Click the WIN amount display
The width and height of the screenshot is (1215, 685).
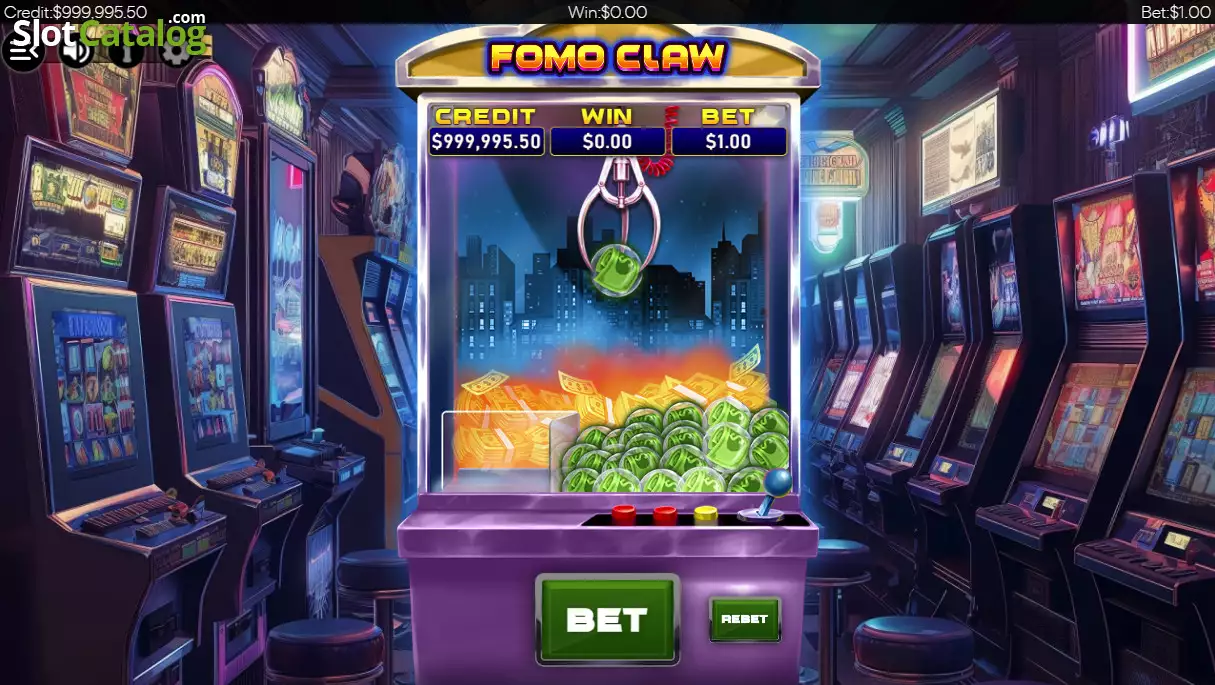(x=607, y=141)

---

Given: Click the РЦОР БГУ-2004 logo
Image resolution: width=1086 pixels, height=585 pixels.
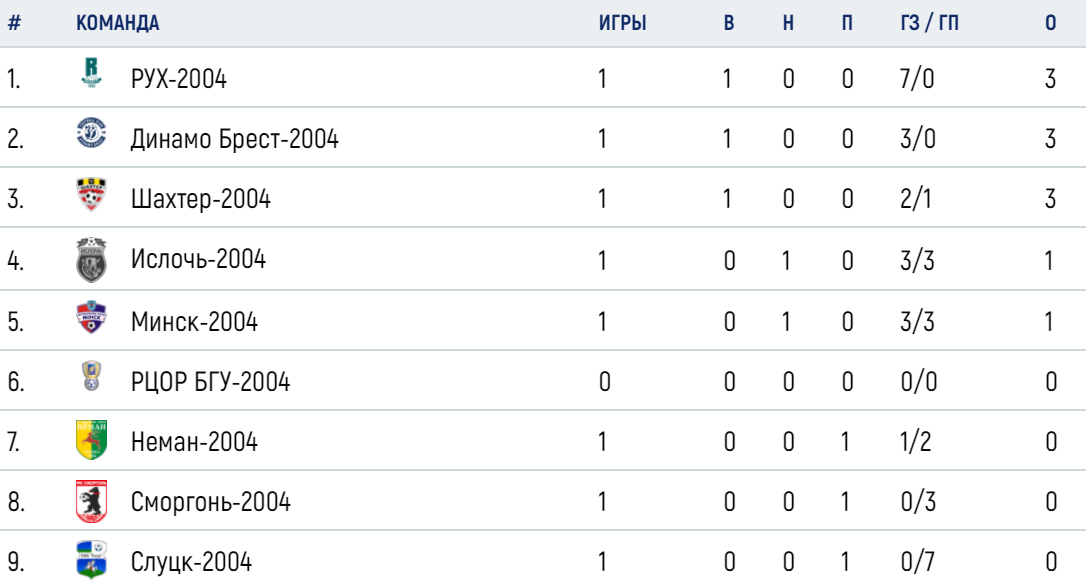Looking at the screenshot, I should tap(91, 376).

...

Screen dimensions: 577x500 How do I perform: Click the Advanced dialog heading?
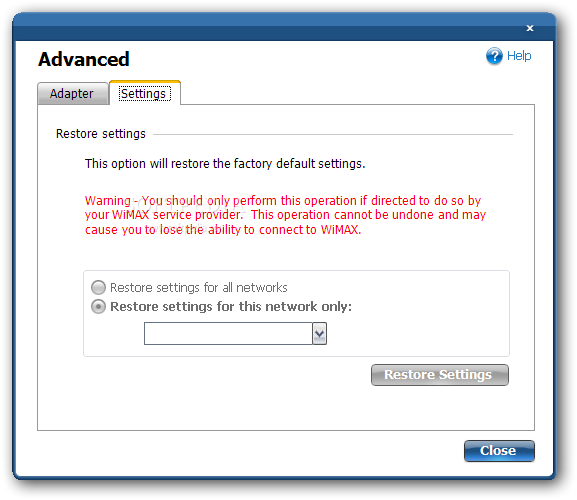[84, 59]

◆ **EXERCISE**:
Replace "resolution" with "size" in the lines from the one holding "Given: Click the РЦОР БГУ-2004 logo" to the one holding "Looking at the", inclusive, and give only those lines with nothing else changed. Leave the pictures out.

◆ **RESULT BELOW**:
Given: Click the РЦОР БГУ-2004 logo
Image size: width=1086 pixels, height=585 pixels.
Looking at the screenshot, I should tap(91, 376).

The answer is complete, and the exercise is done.